## WORK REQUIRED
Tally the lines in the rows below that contain the string "Where". Give only the number.

--- ENTRIES PROVIDED ---

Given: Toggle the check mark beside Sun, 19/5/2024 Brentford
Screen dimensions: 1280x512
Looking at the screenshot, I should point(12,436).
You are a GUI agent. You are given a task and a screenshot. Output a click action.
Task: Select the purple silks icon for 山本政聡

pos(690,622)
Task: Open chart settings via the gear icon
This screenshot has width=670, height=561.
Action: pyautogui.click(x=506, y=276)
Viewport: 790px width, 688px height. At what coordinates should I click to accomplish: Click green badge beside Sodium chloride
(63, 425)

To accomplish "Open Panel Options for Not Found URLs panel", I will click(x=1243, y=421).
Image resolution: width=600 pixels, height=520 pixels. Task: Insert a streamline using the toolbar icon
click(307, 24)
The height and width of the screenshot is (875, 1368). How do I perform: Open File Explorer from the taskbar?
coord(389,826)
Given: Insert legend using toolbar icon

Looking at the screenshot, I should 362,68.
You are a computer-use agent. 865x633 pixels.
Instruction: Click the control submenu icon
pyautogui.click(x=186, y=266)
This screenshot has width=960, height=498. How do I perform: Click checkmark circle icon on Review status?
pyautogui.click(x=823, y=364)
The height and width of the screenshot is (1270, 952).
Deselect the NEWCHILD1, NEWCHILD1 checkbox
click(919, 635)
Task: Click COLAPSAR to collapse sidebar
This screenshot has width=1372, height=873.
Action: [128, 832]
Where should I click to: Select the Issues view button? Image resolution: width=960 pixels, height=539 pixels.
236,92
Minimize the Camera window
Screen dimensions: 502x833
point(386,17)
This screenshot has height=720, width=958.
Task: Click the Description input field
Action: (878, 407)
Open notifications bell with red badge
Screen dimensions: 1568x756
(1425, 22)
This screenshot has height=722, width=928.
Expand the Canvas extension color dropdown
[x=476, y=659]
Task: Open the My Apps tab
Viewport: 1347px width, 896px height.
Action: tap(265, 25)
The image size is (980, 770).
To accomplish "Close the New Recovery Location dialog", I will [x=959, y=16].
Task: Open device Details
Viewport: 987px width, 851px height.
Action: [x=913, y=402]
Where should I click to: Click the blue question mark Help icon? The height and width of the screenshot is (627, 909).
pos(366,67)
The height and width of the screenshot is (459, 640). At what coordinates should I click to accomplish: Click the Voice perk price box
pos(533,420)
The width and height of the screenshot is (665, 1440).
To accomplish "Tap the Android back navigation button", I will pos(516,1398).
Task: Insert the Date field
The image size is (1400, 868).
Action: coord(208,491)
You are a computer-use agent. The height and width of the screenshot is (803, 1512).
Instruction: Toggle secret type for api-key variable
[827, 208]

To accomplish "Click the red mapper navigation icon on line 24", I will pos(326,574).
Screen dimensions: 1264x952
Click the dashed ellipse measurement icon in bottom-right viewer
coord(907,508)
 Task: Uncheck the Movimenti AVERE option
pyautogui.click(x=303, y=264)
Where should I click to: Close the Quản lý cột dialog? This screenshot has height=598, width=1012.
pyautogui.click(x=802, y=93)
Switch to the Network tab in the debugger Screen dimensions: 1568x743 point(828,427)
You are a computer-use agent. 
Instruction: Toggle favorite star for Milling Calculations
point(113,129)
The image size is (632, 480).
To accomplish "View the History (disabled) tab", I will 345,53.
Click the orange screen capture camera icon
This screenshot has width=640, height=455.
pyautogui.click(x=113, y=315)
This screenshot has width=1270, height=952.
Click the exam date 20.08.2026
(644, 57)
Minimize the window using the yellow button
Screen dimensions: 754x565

---

## FINISHED TASK
3